Par ailleurs, la réglementation impose que dans les produits à base de CBD la teneur4 de THC soit inférieure à 0,3 % (du fait des effets psychoactifs et de dépendance). En théorie, cette dose serait bien trop faible pour provoquer un effet toxique. La teneur en THC a également son importance car le THC résiduel peut être isomérisé en Δ8-THC ou en cannabinol (CBN), un composé non natif de la plante qui pourrait avoir des propriétés pharmacologiques.
Sachant tout cela, peut-on envisager des recommandations vétérinaires des produits à base de CBD ? D'autant que des incertitudes sur la dose à administrer existent aussi… « Suivant les produits sur le marché, il peut être difficile de connaître la concentration réelle de CBD, sachant que les effets sur l’organisme en dépendent. Cette concentration varie suivant les caractéristiques de la plante, la méthode de culture ou encore les modalités d’extraction, explique Matthias Kohlhauer. D’ailleurs, dans la majorité des essais cliniques menés sur le CBD, les équipes de recherche effectuent un contrôle de la concentration en CBD des produits testés, préalablement aux administrations. » Ainsi, « même si des essais cliniques sur la douleur arthrosique du chien suggèrent un effet positif, ils se font à des doses contrôlées de CBD.» Alors, « de là à conseiller ce produit…». A noter aussi qu' « il émerge aussi aujourd’hui un discours de la part des fabricants comme quoi leur produit contiendrait aussi du cannabigérol (CBG), une molécule précurseur du CBD qui pourrait avoir des effets propres, et ce sans qu’aucune information sur la concentration soit communiquée ».
Incertitudes sur la composition, la dose, l’effet sur la santé… Pour Matthias Kohlhauer, il faut rester prudent. « Si un vétérinaire veut le conseiller, on ne peut que lui recommander de ne pas le faire à la place d’un traitement conventionnel et de bien surveiller l’animal. Et, notamment en cas d’usage dans un contexte douloureux, d’être très attentif à la douleur de l’animal. » Malgré tout, celui-ci reste persuadé que le CBD a des effets intéressants. Pour le professeur en pharmacologie clinique, « il faudrait en passer par le développement d’un médicament à part entière, dans des conditions de bonne pratique de laboratoire. Un travail sur la forme galénique peut se faire par rapport à l’absorption orale, de même qu’un travail sur la pharmacocinétique et les facteurs de variations, voire sur les types d’indications ». Ceci afin de disposer enfin d’allégations thérapeutiques fiables.

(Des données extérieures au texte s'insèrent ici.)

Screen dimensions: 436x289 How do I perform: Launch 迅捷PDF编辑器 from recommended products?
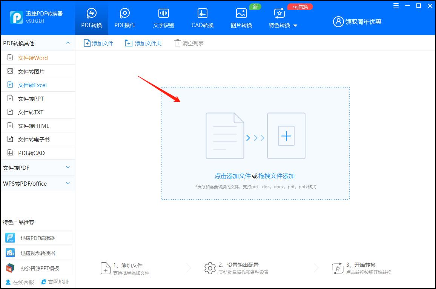[x=38, y=238]
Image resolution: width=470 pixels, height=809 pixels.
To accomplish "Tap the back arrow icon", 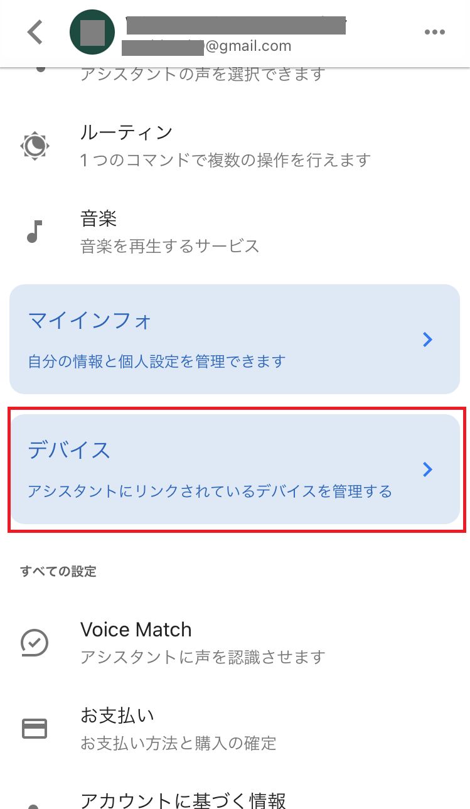I will pos(35,32).
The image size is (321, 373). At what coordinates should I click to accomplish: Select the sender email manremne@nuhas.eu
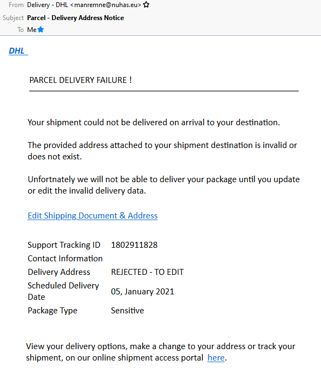(x=106, y=5)
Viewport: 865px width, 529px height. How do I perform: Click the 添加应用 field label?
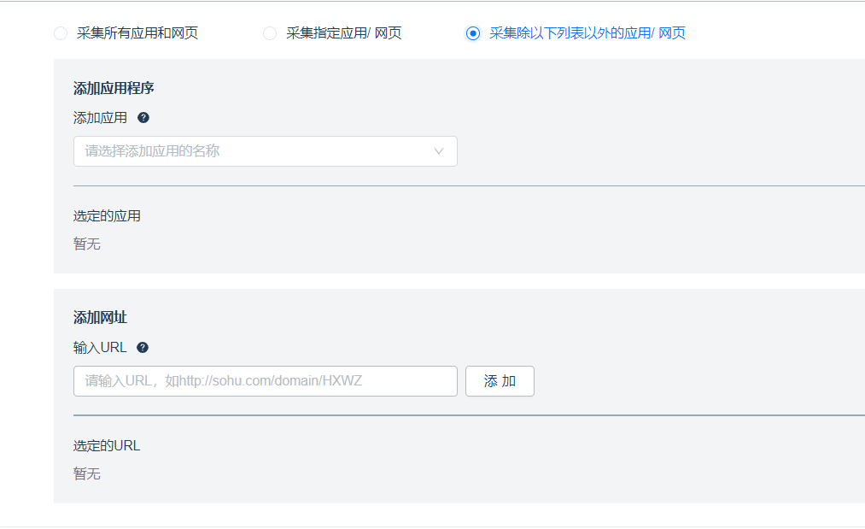pyautogui.click(x=100, y=118)
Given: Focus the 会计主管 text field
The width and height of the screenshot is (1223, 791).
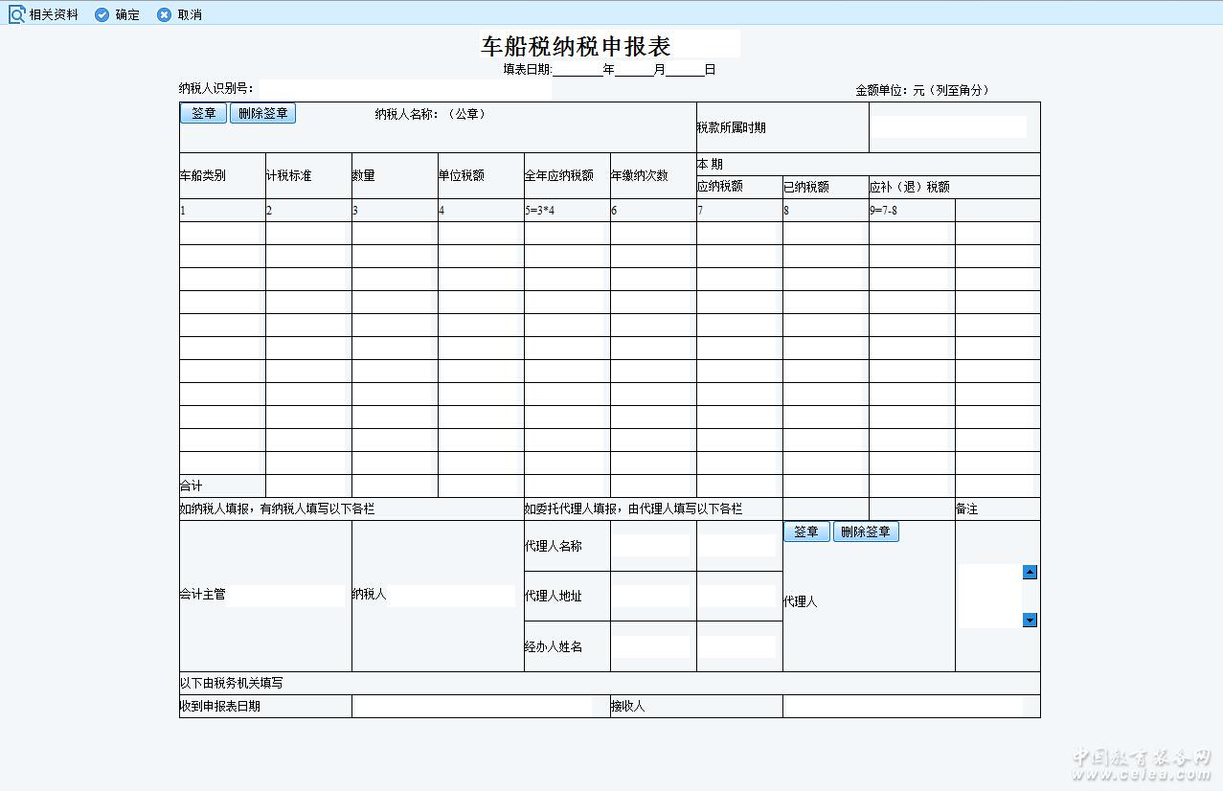Looking at the screenshot, I should pyautogui.click(x=285, y=595).
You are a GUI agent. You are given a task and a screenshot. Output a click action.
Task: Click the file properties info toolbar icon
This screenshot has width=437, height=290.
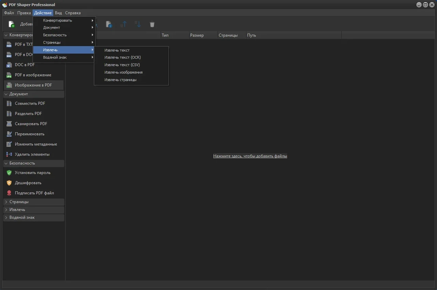(109, 24)
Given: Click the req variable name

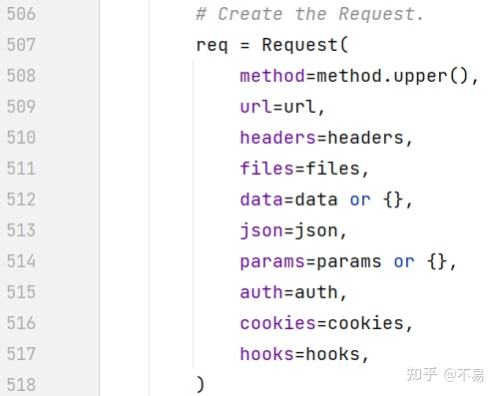Looking at the screenshot, I should (x=212, y=46).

Des avancées en médecine humaine
Actuellement, il y a deux médicaments à base de cannabidiol, avec une autorisation de mise sur le marché (AMM) au niveau européen :
- le Sativex (AMM de 2014), qui est indiqué comme traitement d’appoint pour gérer la douleur de patients avec une spasticité diffuse d’intensité modérée à sévère liée à une sclérose en plaques. Il n’est toujours pas commercialisé en France.
- l’Epidyolex (autorisation temporaire d’utilisation de 2018 puis AMM en 2019), qui est indiqué comme traitement adjuvant dans des syndromes très spécifiques associés à des crises d’épilepsie, et disponible en pharmacie.
Il est considéré que le service médical rendu est faible pour le premier, et modéré pour le deuxième.
Par ailleurs, le Marinol, un médicament à base de cannabinoïde synthétique indiqué dans le traitement de différents types de douleur dispose, lui, d’une AMM uniquement aux États-Unis. Cependant, il est possible de se le procurer en France dans le cadre d’une Autorisation d’accès compassionnel.
À noter aussi qu’une expérimentation est en cours sur l’usage médical du cannabis, sous la forme d’huile à prendre par voie orale ou de sommités fleuries de cannabis à vaporiser pour inhalation. Cinq indications thérapeutiques y sont évaluées, ayant notamment trait à la douleur et aux crises convulsives.